Using the SVD we can simplify the norm used in the definition of the ellipse. We write \(D^{-1/2}\) for the matrix which has \(1/\sqrt{d_{ii}}\) on the diagonal. Then we have \[\begin{align*} Q \bigl(D^{-1/2} U^\top \bigr)^\top \bigl(D^{-1/2} U^\top \bigr) &= Q U D^{-1/2} D^{-1/2} U^\top \\ &= U D U^\top U D^{-1} U^\top \\ &= U D D^{-1} U^\top \\ &= U U^\top \\ &= I. \end{align*}\] Thus, \(\bigl(D^{-1/2} U^\top\bigr)^\top \bigl(D^{-1/2} U^\top\bigr)\) is the inverse of \(Q\) and we get \[\begin{align*} \bigl\| z - K \hat\beta \bigr\|_Q^2 &= (z - K \hat\beta)^\top Q^{-1} (z - K \hat\beta) \\ &= (z - K \hat\beta)^\top \bigl(D^{-1/2} U^\top\bigr)^\top \bigl(D^{-1/2} U^\top\bigr) (z - K \hat\beta) \\ &= \Bigl\| D^{-1/2} U^\top (z - K \hat\beta) \Bigr\|^2, \end{align*}\] where the norm on the right-hand side is the usual Euclidean norm. Thus, the boundary of the ellipse consists of all points of the form \(K \hat\beta + d\), where \(e := D^{-1/2} U^\top d\) is a vector of length \[ \| e \| = \sqrt{k \hat\sigma^2 f_{k,n-p-1}(\alpha)}. \] Finally, using polar coordinates, we find the points on the boundary to be \[\begin{equation*} d = U D^{1/2} e = U D^{1/2} \sqrt{k \hat\sigma^2 f_{k,n-p-1}(\alpha)} \begin{pmatrix} \cos(\varphi) \\ \sin(\varphi) \end{pmatrix} \end{equation*}\] with \(\varphi\in [0, 2\pi]\). This allows to plot the boundary line in R.

phi <- seq(0, 2*pi, length.out = 201)
circ <- rbind(cos(phi), sin(phi)) * sqrt(f.crit * k * sigma.hat^2)

ellipse <- svd$u %*% (circ * sqrt(svd$d)) + K.beta.hat

image(x = xx, y = yy, t(F > f.crit), asp = 1,
      col = c("green", "white"),
      xlab = expression(beta[1]), ylab = expression(beta[2]))
lines(ellipse[1,], ellipse[2,])

To verify that everything is consistent, we have plotted the line on top of the image from the previous subsection. Since the black line perfectly surrounds the green area, both approaches are consistent.

6.3 Hypothesis Tests

We can easily derive a hypothesis test to test the hypothesis \[\begin{equation*} H_0\colon K\beta = m \end{equation*}\] against the alternative \[\begin{equation*} H_1\colon K\beta \neq m, \end{equation*}\] where \(m \in \mathbb{R}^k\).

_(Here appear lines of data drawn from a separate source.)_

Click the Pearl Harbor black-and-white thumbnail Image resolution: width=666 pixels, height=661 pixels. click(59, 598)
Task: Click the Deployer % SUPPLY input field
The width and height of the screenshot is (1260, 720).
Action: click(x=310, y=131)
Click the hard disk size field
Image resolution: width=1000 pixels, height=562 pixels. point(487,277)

We redefine \(F\) as \[\begin{equation*} F := \frac{\bigl\| K \hat\beta - m \bigr\|_{K(X^\top X)^{-1} K^\top}^2} {k \hat\sigma^2} \end{equation*}\] using \(m\) in place of the \(K\beta\) above. Then the new definition of \(F\) is the same as (6.1) if \(H_0\) is true.

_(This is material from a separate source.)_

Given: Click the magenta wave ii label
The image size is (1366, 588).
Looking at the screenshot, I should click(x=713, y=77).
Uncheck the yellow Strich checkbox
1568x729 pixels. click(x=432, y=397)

Lemma 6.3 The test which rejects \(H_0\) if and only if \(|F| > f_{k,n-p-1}(\alpha)\) has significance level \(\alpha\).

Proof. Assume that \(H_0\) is true. Then we have \(K\beta = m\) and thus the \(F\) defined in this section coincides with the expression from equation (6.1). From lemma 6.1 we know that \(F \sim F_{k, n-p-1}\). Thus we have \[\begin{align*} P( \mbox{type I error} ) &= P\bigl( F > f_{k,n-p-1}(\alpha) \bigr) \\ &= 1 - P\bigl( F \leq f_{k,n-p-1}(\alpha) \bigr) \\ &= 1 - (1 - \alpha) \\ &= \alpha. \end{align*}\] This completes the proof.

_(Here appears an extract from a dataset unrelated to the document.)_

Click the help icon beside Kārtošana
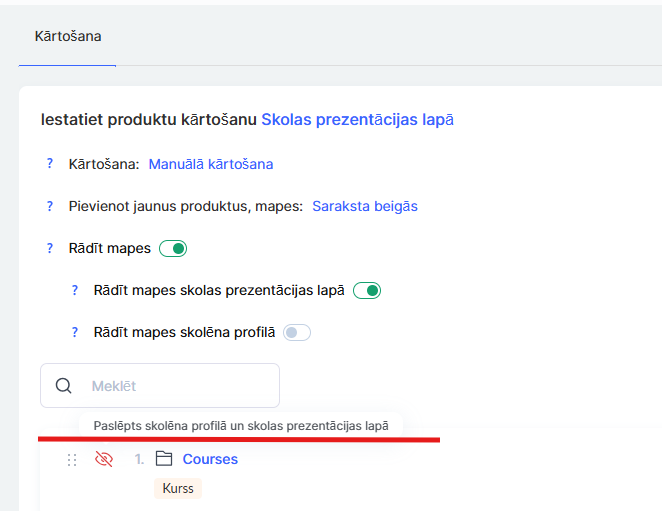The height and width of the screenshot is (511, 662). click(x=50, y=164)
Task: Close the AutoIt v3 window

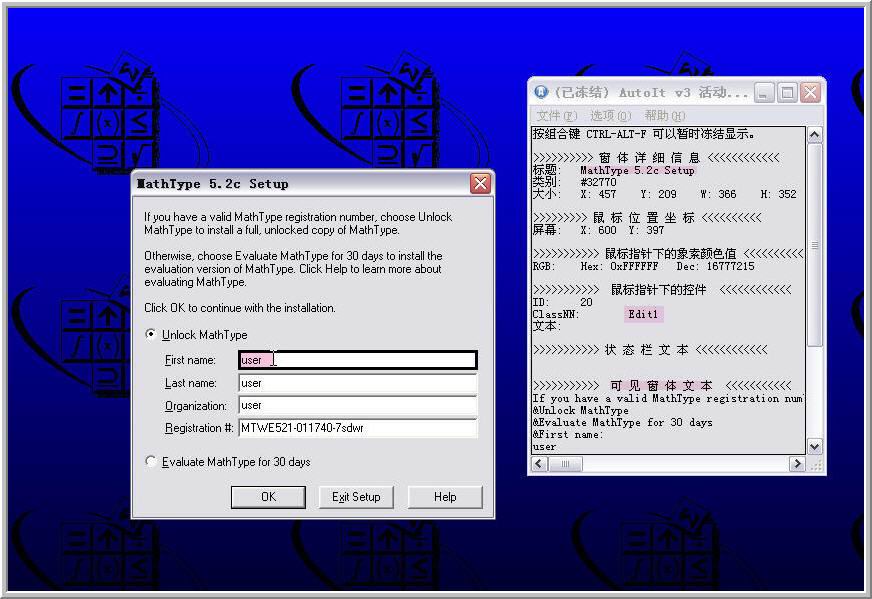Action: tap(809, 92)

  • We have learned how to measure the distance between a subset of coefficients and the corresponding estimates.
  • We have introduced the \(F\)-distribution.
  • We have learned how to compute confidence regions for subsets of the regression coefficients.
  • We have learned how to perform hypothesis tests for subsets of the regression coefficients.